* Exercise aim *
Set down exactly the lines below between the line holding "You are a GUI" and the line holding "Screen dimensions: 747x560", inclusive; no other line belongs in the answer.

* Records *
+++
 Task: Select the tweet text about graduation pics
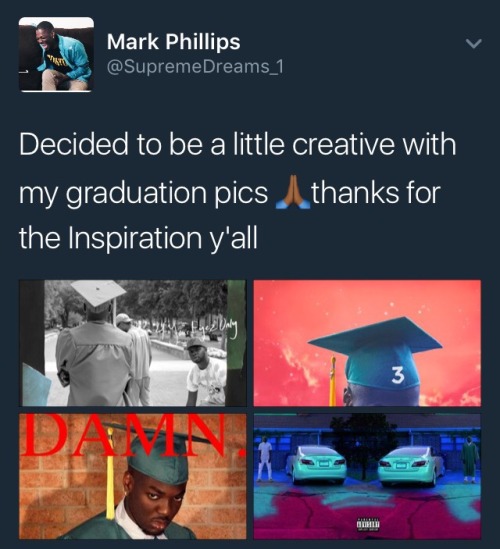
+++
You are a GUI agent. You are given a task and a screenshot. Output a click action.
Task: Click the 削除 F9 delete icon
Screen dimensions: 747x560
+++
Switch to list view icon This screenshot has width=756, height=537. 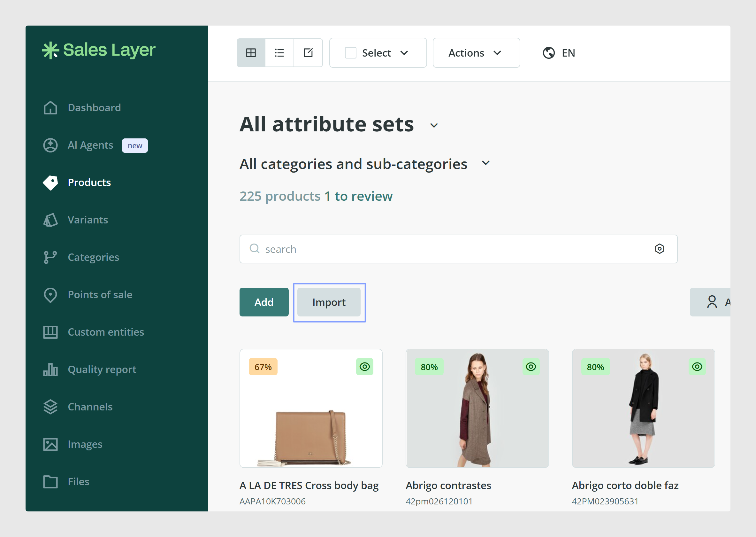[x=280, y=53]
+++
* Solution to the exercise *
You are a GUI agent. You are given a task and a screenshot. Output a click action.
Task: Click the 削除 F9 delete icon
Screen dimensions: 747x560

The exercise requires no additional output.